TEXT SECTION:
☆ ☆ ☆ ☆

The one-star reviews could be written by the competitor's shills, though. It's not an uncommon practice to put down the products of the competition, so negative reviews aren't necessarily more genuine. (Not to mention people having an axe to grind with this or that company.) I think any kind of review on a high traffic, fairly anonymous site should be taken with a grain of salt. They're just yet another advertisement tool, on sites like Amazon.

KikonuMedia
09-02-2015, 05:06 AM
I actually knew a friend who had a gig to write positive reviews for companies on Yelp, lol. If I am looking to buy an ukulele I usually turn to the forums or average out reviews that I see online. I mostly trust reviews that give out both the positives and negatives, if they are giving out only one or the other I can usually tell if they are just being biased and whatnot.

Rllink
09-02-2015, 05:25 AM
I agree with much of what's been written here about reviews. I do think that musical instrument reviews can be tough to parse, though, as there is so much emotion and personal preference involved. One person's "too bright" is another's "lively." My "beautiful inlay" may be your "too blinged-out." And your "mellow & sweet" may be my "too wimpy and quiet." But more than anything else, if you've been playing a mediocre instrument and get a good one, your first reaction may be "best uke ever!!!!!" because it's the best you've ever played.

You are right. I got a Makala concert uke to start with. When I got it, I loved it. I wrote a couple of raving reviews on it. I played it for a year, and loved playing it, but then upgraded. OK, I still like the Makala, and I still think it is a good beginner ukulele, but I certainly would not write the same review now, that I wrote then.

☆ ☆ ☆ ☆

REQUIRED TASKS:
A. In the forum thread on product reviews, rewrite the passage starting with "The one-star reviews" and going on through "sites like Amazon.", using "pinch of salt" in place of "grain of salt".
B. Write the next part of the forum thread on ukulele reviews, picking up after its last sentence.

RAW DATA:
☆ ☆ ☆ ☆

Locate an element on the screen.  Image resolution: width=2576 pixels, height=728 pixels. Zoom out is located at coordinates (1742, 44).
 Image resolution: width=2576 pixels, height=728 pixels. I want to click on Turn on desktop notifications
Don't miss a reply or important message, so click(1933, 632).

☆ ☆ ☆ ☆

EXPECTED RESPONSES:
A.
The one-star reviews could be written by the competitor's shills, though. It's not an uncommon practice to put down the products of the competition, so negative reviews aren't necessarily more genuine. (Not to mention people having an axe to grind with this or that company.) I think any kind of review on a high traffic, fairly anonymous site should be taken with a pinch of salt. They're just yet another advertisement tool, on sites like Amazon.

B.
ohmless
09-02-2015, 06:29 AM
I generally wait about 6 months of ownership to write or video a review for this reason RichM and Rllink

martinfan
09-05-2015, 10:37 AM
I thought that I would post this in the Beginner's forum, because beginners probably depend on reviews more than those who are more experienced. Friday I was at the coffee shop, and I talked to a college girl who was making extra money writing reviews for a company that pays her to write "positive" reviews on different products. I asked her if she ever did one on a ukulele, and she said that she hadn't, but it still makes you wonder if someone else is. I told my wife about it, and she used to be a tech writer. She said that some companies write positive reviews for their own products and post them on-line. Interesting.

The Amazon shill reviews are easy to spot. Because the company sends out free products to reviewers on the same day, or close to it, a whole bunch of 5 star reviews appear, all with hyperbole. Amazon is now wanting reviewers to add that the company sent this product free in exchange for "honest" review.

The majority of companies that do this are from China and can make 10-14 requests per week and do not like anything other than a 5 star review. Some of the material is incredibly junkie. They show a retail price very high, but the "big sale" price is 70% off.

You can look at "i phone covers" for an example of such shill reviewing.